Held’s personal life has also steered him toward emphasizing God’s grace. His father, Moshe Held, a professor of Semitic languages and cultures at Columbia University, died when Held was a teenager, which led to difficult years with his mother. And he lives with a chronic illness that causes pain in his back, spine and legs, and subjects him to what he calls “debilitating fatigue,” sometimes forcing him to stop work for hours or days at a time. At times, Held says, the illness makes him focus on himself at the expense of others. But at its best, it allows him to understand the pain of others.
“I don’t mean you’re ill and you become kinder — I think often the opposite is the case — but certain kinds of capacities are born within you or expand within you,” he said. “The question of seeing people who are not seen became incredibly important to me in part through the experience of invisible illness.”
Rabbi Irving “Yitz” Greenberg, a leading modern Orthodox theologian, notes this quality in his introduction to Held’s weekly Torah commentaries.
“[W]hat lifts this book from being an outstanding Torah commentary to a great work of religious thought and human moral development is Held’s profound theology that the heart of Judaism’s religious life lies in our relationship to God and fellow human beings,” he said.
Held’s theology of love courses through his essays on even the most legalistic of Torah portions. In his essay on Tzav (Leviticus 6:1-8:36), which details how to give several sacrifices, Held notes that the thanksgiving sacrifice must be eaten on the day it is offered — whether by the sacrificer, his relatives or nearby poor people. From that verse, he draws out that giving thanks also means sharing your good fortune with others.
“We are not meant to rest content with being recipients of God’s gifts but are asked to become givers ourselves,” Held writes. “God’s gifts are meant to flow through us and not merely to us.”

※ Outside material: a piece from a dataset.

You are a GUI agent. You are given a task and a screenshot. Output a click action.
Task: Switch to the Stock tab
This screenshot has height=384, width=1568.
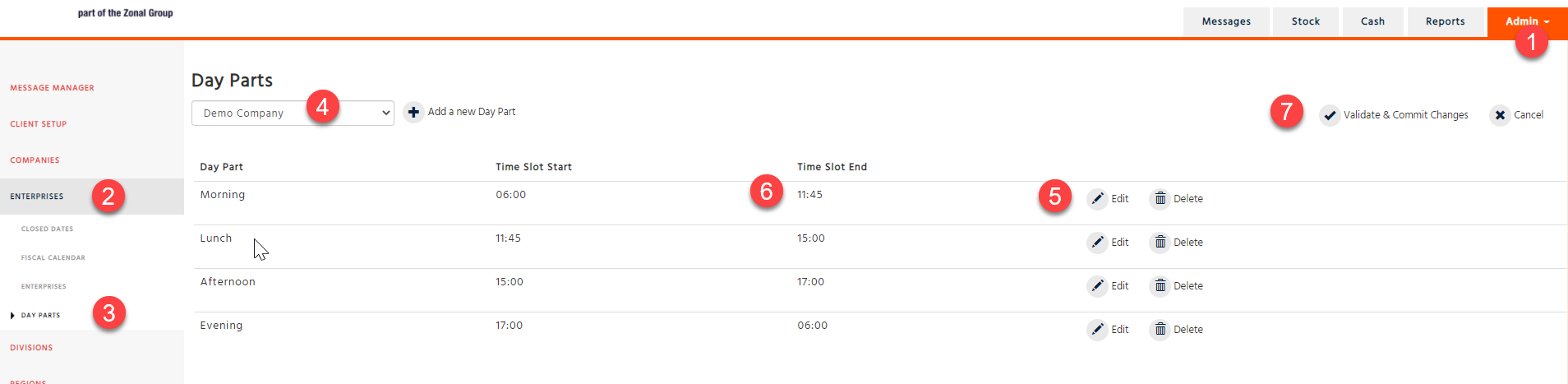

But Held doesn’t restrict himself to platitudes about the importance of gratitude and charity; across his writing, his message is explicitly political. His book, a collection of essays written before the 2016 presidential campaign, is rife with exhortations to love the stranger and take responsibility for poor people.
And his Facebook feed, updated almost daily, is rife with posts lambasting the president and his defenders that often invoke religion. Commenting last week on Jerry Falwell Jr.’s praise of Trump after the Charlottesville rally, Held wrote, “Amazing how a religious leader can declare his own moral, political, and theological bankruptcy in a mere 140 characters. Heed not the word of false prophets.”
“The society we live in will be judged by how it treats those who are weakest and most vulnerable,” Held told JTA. “I want to overcome ‘secular Jews are political activists and religious Jews do mitzvahs.’ I’ve never heard of a more false dichotomy.”
And while Held wants his book to appeal to Jews across the spectrum, his commitment to traditional, egalitarian Jewish observance is clear in everything from his philosophy to his word choice. He makes a point of keeping God gender neutral, never using “He” or “She.” Held also devotes attention to historically marginalized groups like immigrants and people with disabilities. That’s partly because, although he talks constantly about God, Held says Torah is really about caring for people.
“We built the Hadar beit midrash as a place where no human experience was ruled as outside the bounds,” he said, using the Hebrew term for “house of study.” “If there’s a human experience, Torah has to engage with it.”